- Joining Boomi has been one of the biggest career mistakes I’ve made. I overlooked several red flags. At one point, the company hired over 100 people in a month not based on strategic planning, but simply to hit headcount goals. Many were great people but unprepared for the roles, leading to a team lacking the experience needed to build a new segment from scratch.
- While leadership may have strong résumés from big corporations, they lacked the hands-on experience to build a startup motion. That inexperience shows daily, and we’re still paying for the consequences of poor early decisions.
- The company made a large layoff before launching this segment, only to rebuild it with entry-level talent and no real enablement. It’s created a structure where over 80% of reps are unhappy, staying only to build a resume not because they believe in the company’s future.
- Boomi does not invest in long-term career growth. Most reps see this as a temporary stepping stone. Leadership appears more focused on making the company attractive for acquisition than truly developing talent.
- The leadership narrative is to "sell on value," but in reality, deals are often closed through aggressive discounting sometimes 70–80%. I've seen this firsthand.
- There's a high level of favoritism in lead distribution and territory assignments. Deals fall into some reps’ laps, while others get scraps, regardless of effort or skill. Promotions often seem to be based on relationships, not merit.
- I've personally closed large deals without any real sales strategy just being assigned the right lead at the right time. Yet I’ve been asked to present these as best practices, fabricating a narrative to appease leadership.
- The environment has become toxic due to the lack of fairness and transparency. People regularly compare lead volume and earnings, leading to gossip and resentment.
- Collaboration is often promoted, but rarely practiced. SDRs and their managers push reps to qualify unfit leads, SCs are unavailable and complaining about their time , and the channel team takes credit for deals they didn’t influence. True teamwork is rare.
- Outbound pipeline generation is virtually nonexistent. Many “closed” deals have stories created around them for optics.

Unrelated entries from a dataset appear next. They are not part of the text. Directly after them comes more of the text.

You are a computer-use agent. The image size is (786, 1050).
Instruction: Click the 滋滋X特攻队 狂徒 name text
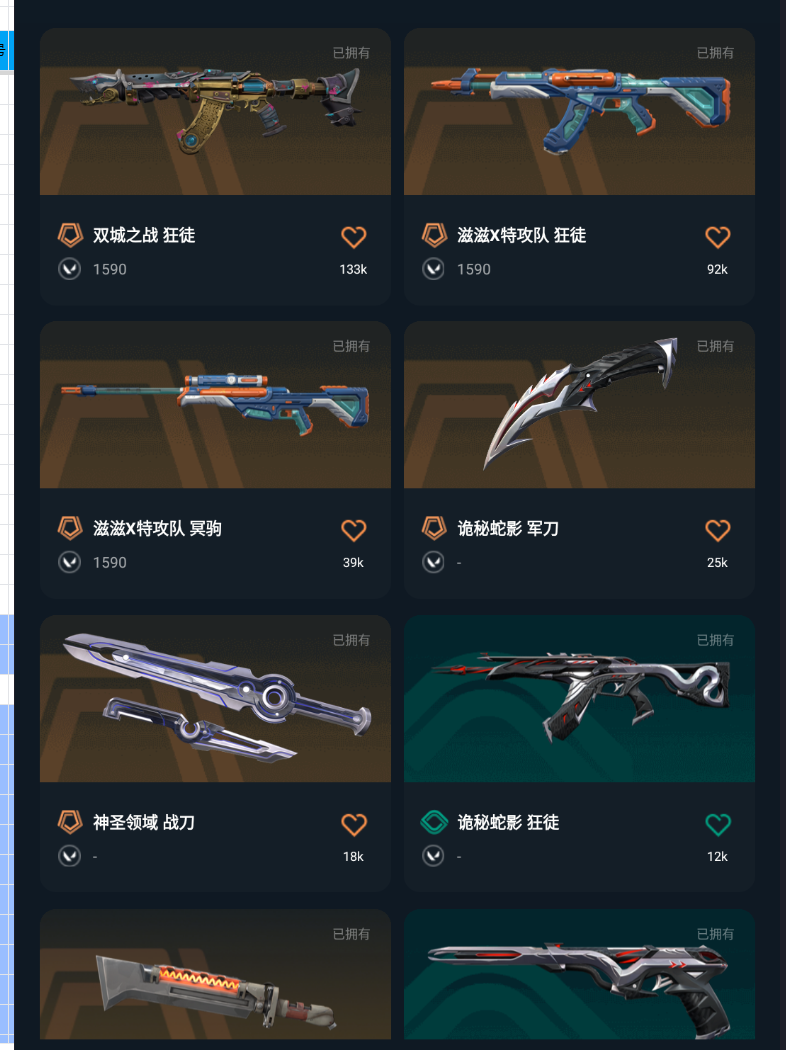click(x=522, y=235)
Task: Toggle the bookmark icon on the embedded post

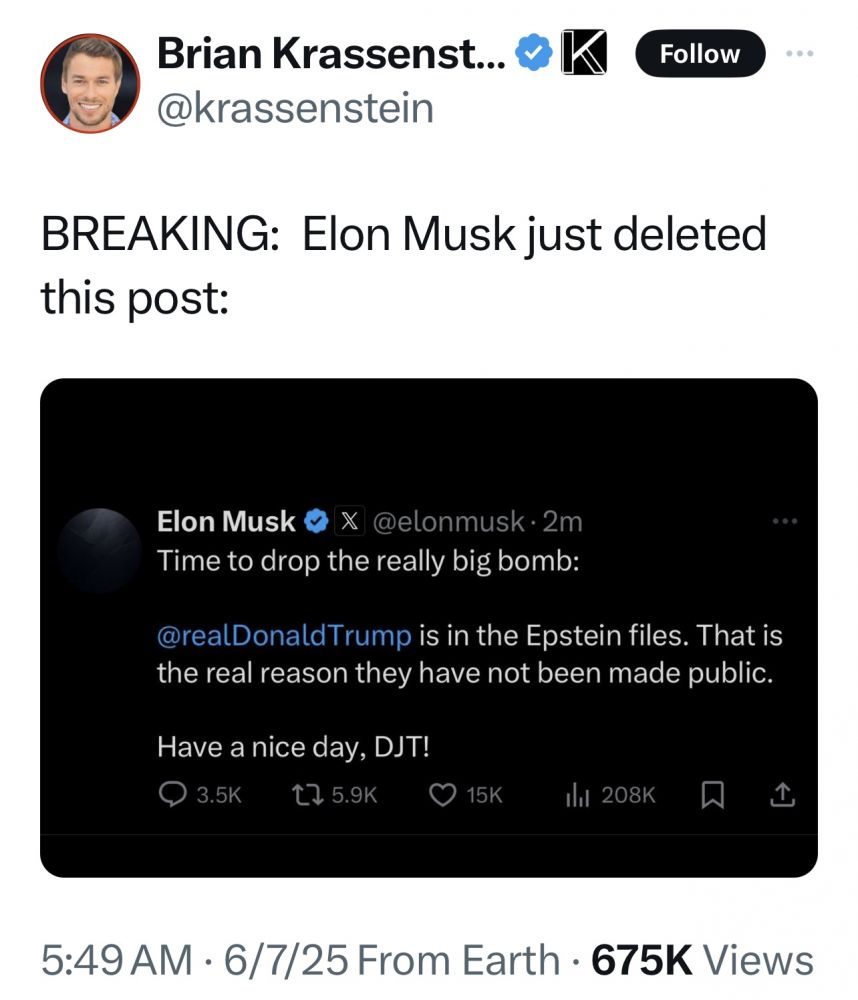Action: point(712,795)
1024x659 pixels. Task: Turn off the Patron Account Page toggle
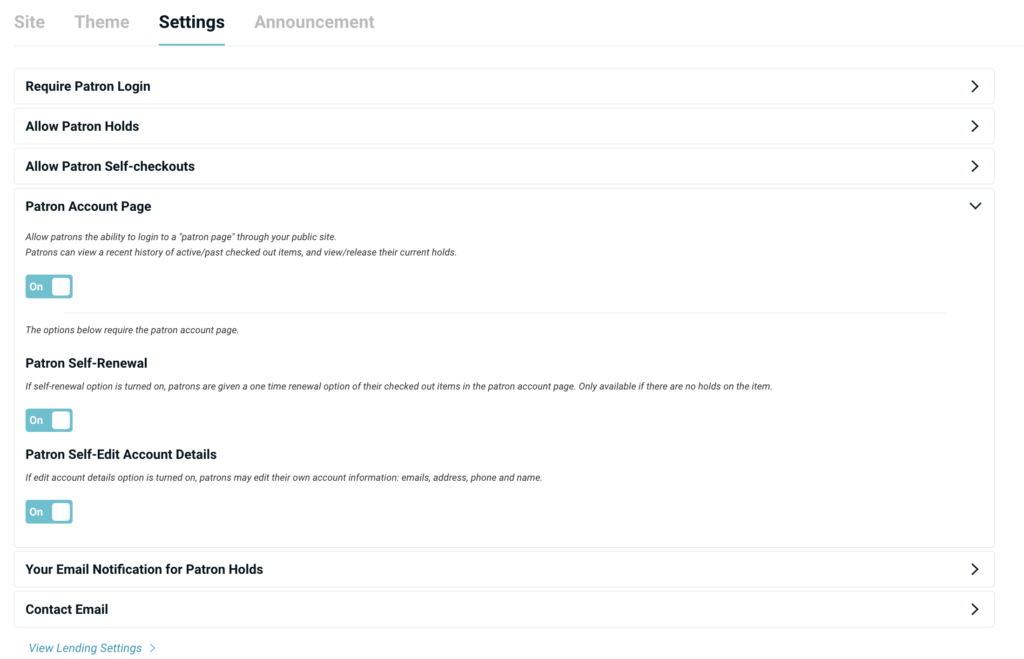(49, 287)
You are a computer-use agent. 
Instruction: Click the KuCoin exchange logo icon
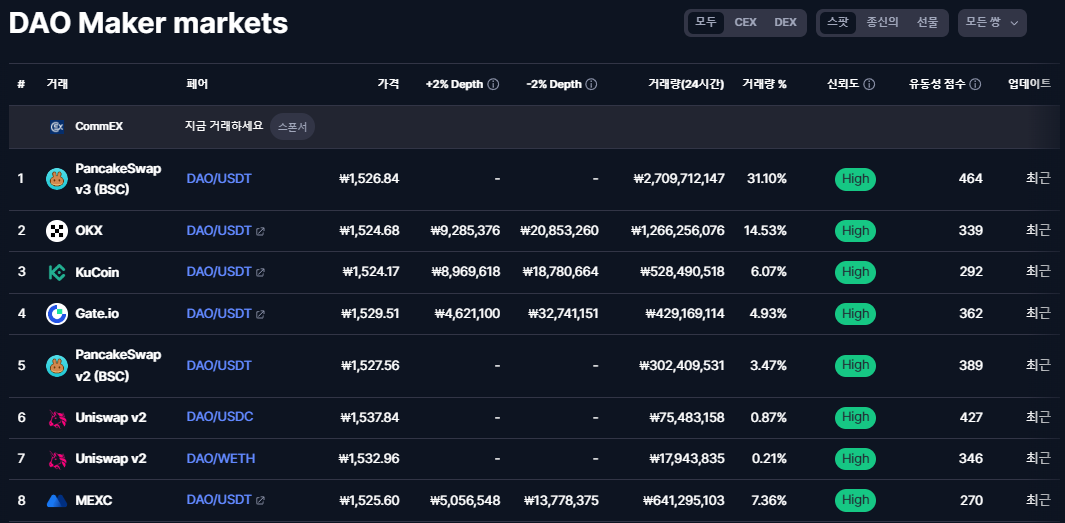coord(57,272)

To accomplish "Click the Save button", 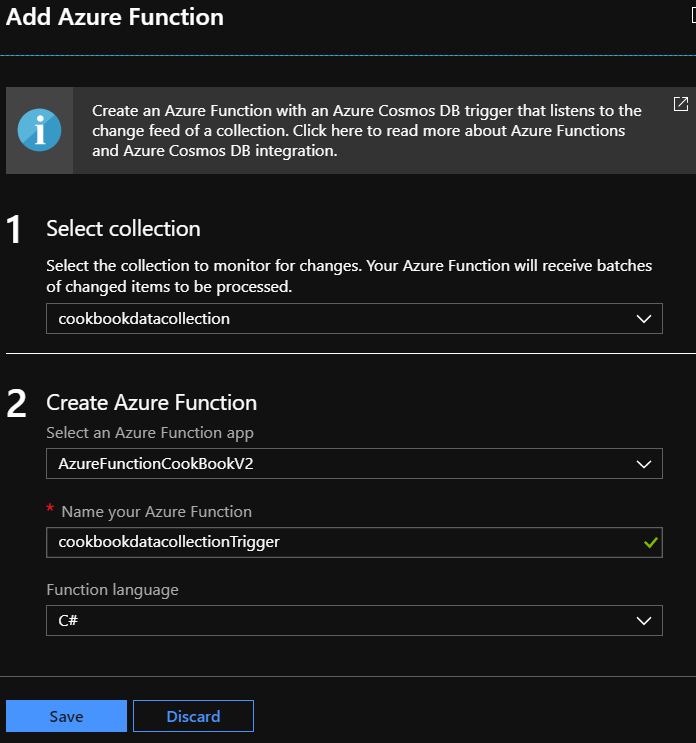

- Deal reviews lack real coaching. Instead of constructive support, directors use them as opportunities to criticize with no clear path for improvement (I’ve personally witnessed the VP’s right-hand person speaking negatively and mocking certain reps on the sales floor , behavior that is unprofessional and toxic for the team environment. It's disappointing to see someone in a position of influence contribute to such a culture)
- Pay disparity is significant. Some AEs doing the exact same job are earning $30K–$40K more, creating deep frustration. If you're considering joining, negotiate aggressively the company often offers the bare minimum (SDRs make more money than AEs here)
- While the VP of Sales may present as approachable, the internal experience is very different. He has a reputation for being harsh and dismissive, which has driven away strong talent.
- Boomi’s reputation is deteriorating. I’ve personally been in interviews where hiring managers questioned my skills based solely on having worked here citing the company’s “infamous” sales culture.
- Competing with Salesforce is a losing battle. No matter how hard you work, leadership’s narrative about being better simply doesn’t hold up in real-world deal cycles.